Saved data entries
------------------------------------------------------------

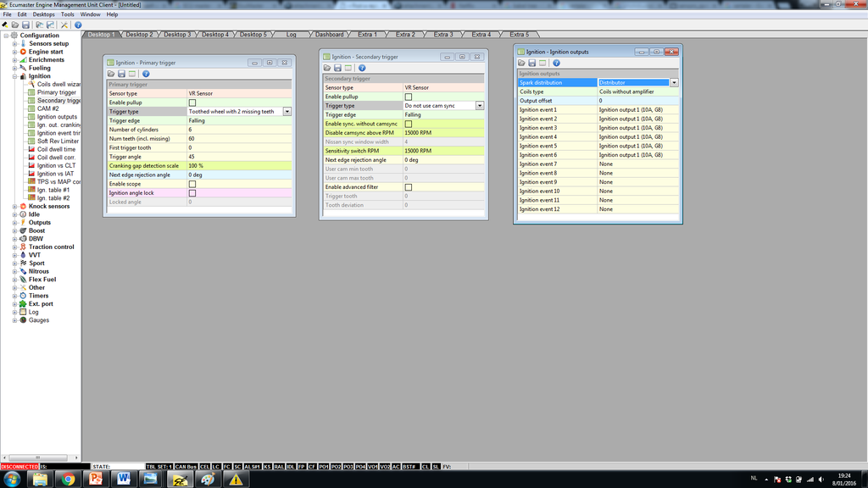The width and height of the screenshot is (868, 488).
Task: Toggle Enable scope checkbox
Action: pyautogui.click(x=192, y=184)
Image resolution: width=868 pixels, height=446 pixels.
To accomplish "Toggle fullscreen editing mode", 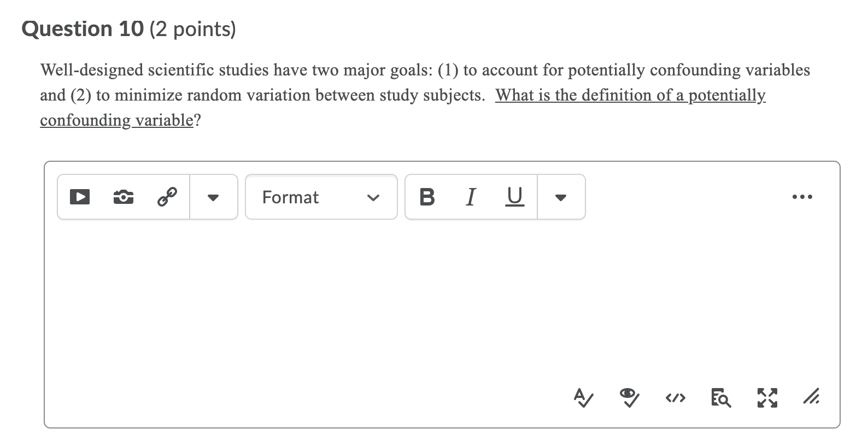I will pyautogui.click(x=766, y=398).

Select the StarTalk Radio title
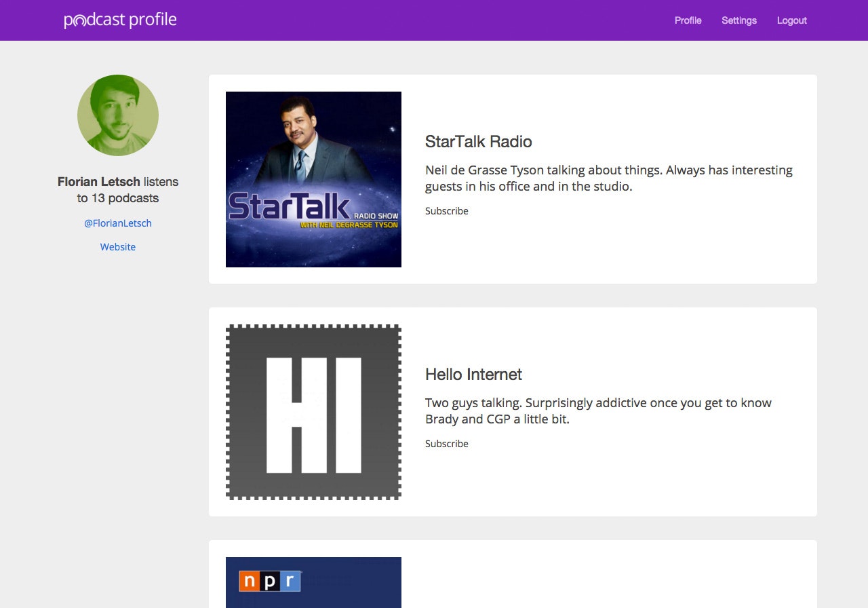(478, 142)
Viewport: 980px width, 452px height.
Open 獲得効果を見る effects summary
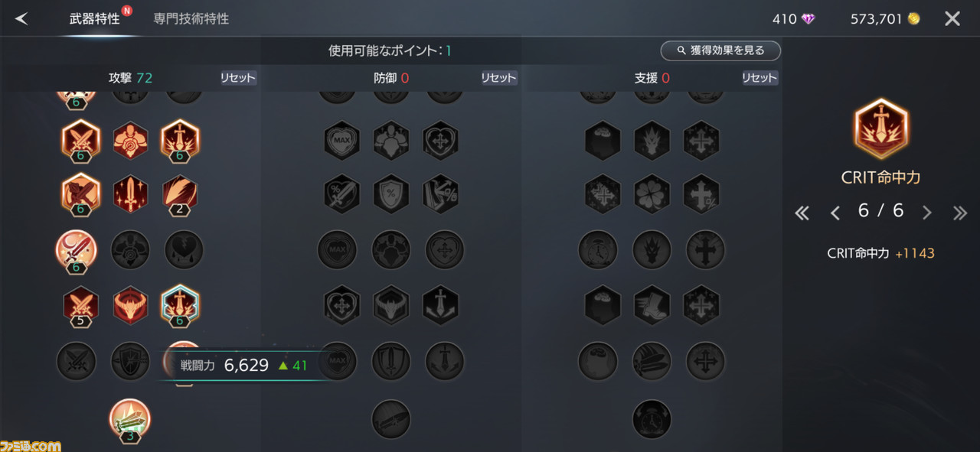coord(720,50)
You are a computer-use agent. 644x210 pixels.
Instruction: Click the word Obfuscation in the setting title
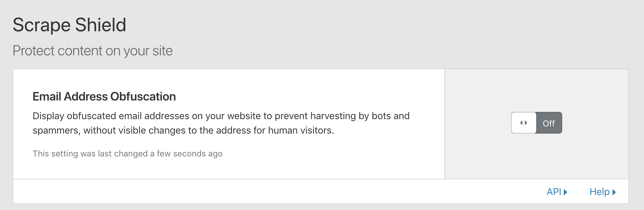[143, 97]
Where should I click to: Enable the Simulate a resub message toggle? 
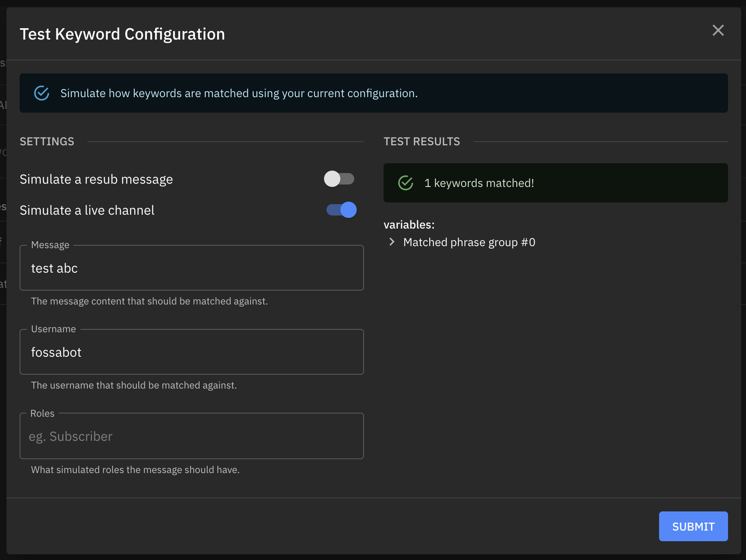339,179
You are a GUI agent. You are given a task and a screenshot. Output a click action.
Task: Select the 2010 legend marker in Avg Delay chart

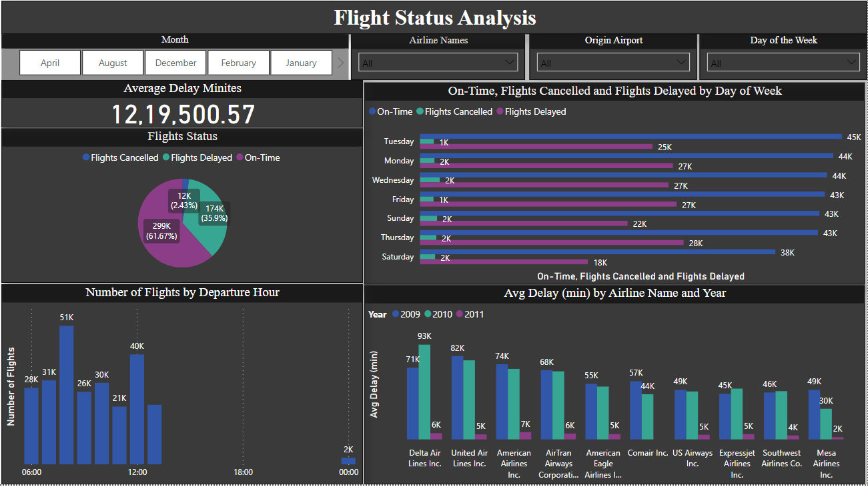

------------------------------------------------------------

# GOAL OF THE EXERCISE
Working from the records above, reproduce exactly the lines from the one with "Instruction: Click the" through the last line, without the pictures.

# EXERCISE OUTPUT
Instruction: Click the word Obfuscation in the setting title
[143, 97]
Where should I click to: Enable the Simulate a resub message toggle? 
339,179
You are a GUI agent. You are given a task and a screenshot. Output a click action.
Task: Select the 2010 legend marker in Avg Delay chart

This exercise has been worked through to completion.